Home-page: https://github.com/mi92/batchdist
License: BSD-3-Clause
Author: Michael Moor
Author-email: michael.moor@bsse.ethz.ch
Requires-Python: >=3.7,<4.0
Classifier: License :: OSI Approved :: BSD License
Classifier: Programming Language :: Python :: 3
Classifier: Programming Language :: Python :: 3.7
Classifier: Programming Language :: Python :: 3.8
Classifier: Programming Language :: Python :: 3.9
Requires-Dist: torch (>=1.6.0,<2.0.0)
Requires-Dist: unittest (>=0.0,<0.1)
Project-URL: Repository, https://github.com/mi92/batchdist
Description-Content-Type: text/markdown

# batchdist  

This is a small PyTorch-based package which allows for efficient batched operations, e.g. for computing distances without having to slowly loop over all instance pairs of a batch of data.

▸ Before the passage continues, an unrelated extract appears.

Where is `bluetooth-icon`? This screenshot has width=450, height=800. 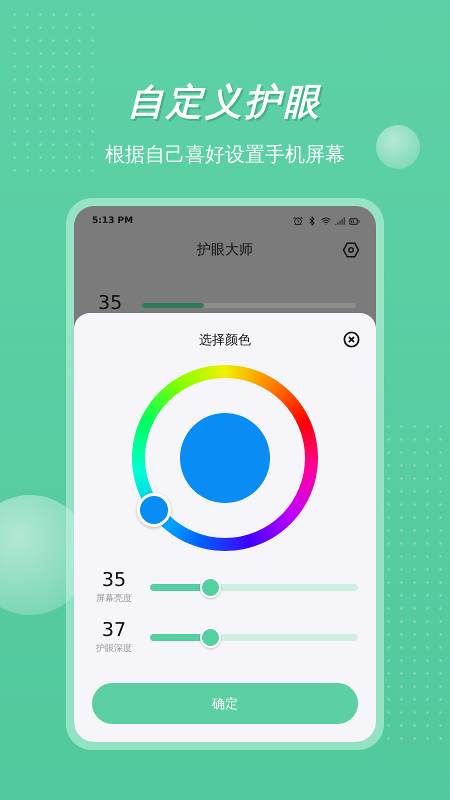 bluetooth-icon is located at coordinates (312, 221).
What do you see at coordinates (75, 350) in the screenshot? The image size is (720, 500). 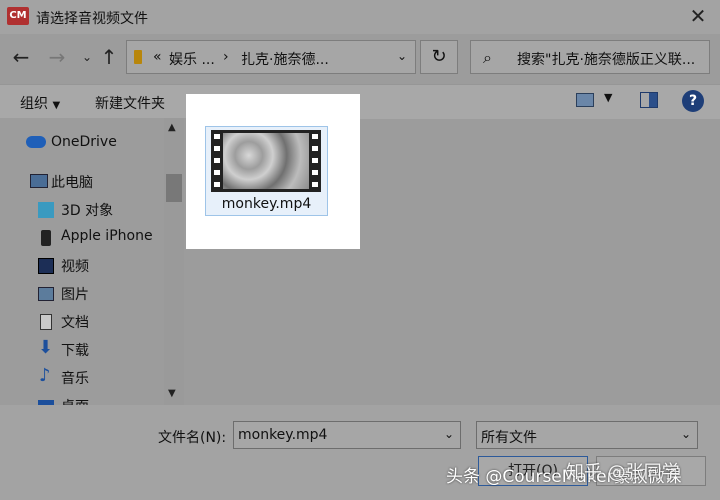 I see `sidebar-item-downloads: 下载` at bounding box center [75, 350].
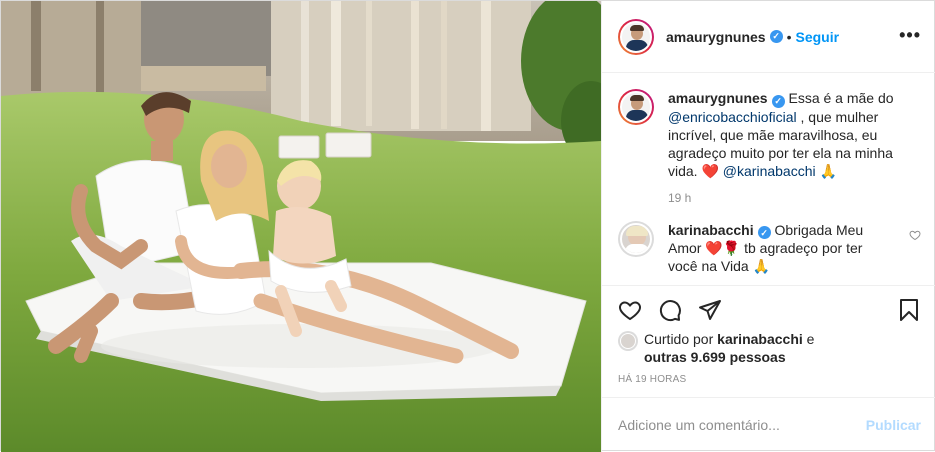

After having encountered mulitple instances of torch modules/methods promising to handling batches while only returning a vector of pairwise results (see example below) instead of the full matrix, this package serves as a tool to wrap such methods in order to return full matrices (e.g. distance matrices) using fast, batched operations (without loops). 

## Example  

First, let's define a custom distance function that only computes pair-wise distances for batches, so two batches of each 10 samples are 
converted to a distance vector of shape (10,).
```python  
>>> def dummy_distance(x,y):
        """
        This is a dummy distance d which allows for a batch dimension 
        (say with n instances in a batch), but does not return the full 
        n x n distance matrix but only a n-dimensional vector of the 
        pair-wise distances d(x_i,y_i) for all i in (1,...,n). 
        """
        x_ = x.sum(axis=[1,2])
        y_ = y.sum(axis=[1,2])
        return x_ + y_

# batchdist wraps a torch module around this callable to compute 
# the full n x n matrix with batched operations (no loops). 

>>> import batchdist as bd
>>> batched = bd.BatchDistance(dummy_distance)

# generate data (two batches of 256 samples of dimension [4,3])

>>> x1 = torch.rand(256,4,3)
>>> x2 = torch.rand(256,4,3)

>>> out1 = batched(x1, x2) # distance matrix of shape [256,256]
```
 
For more details, consult the included examples.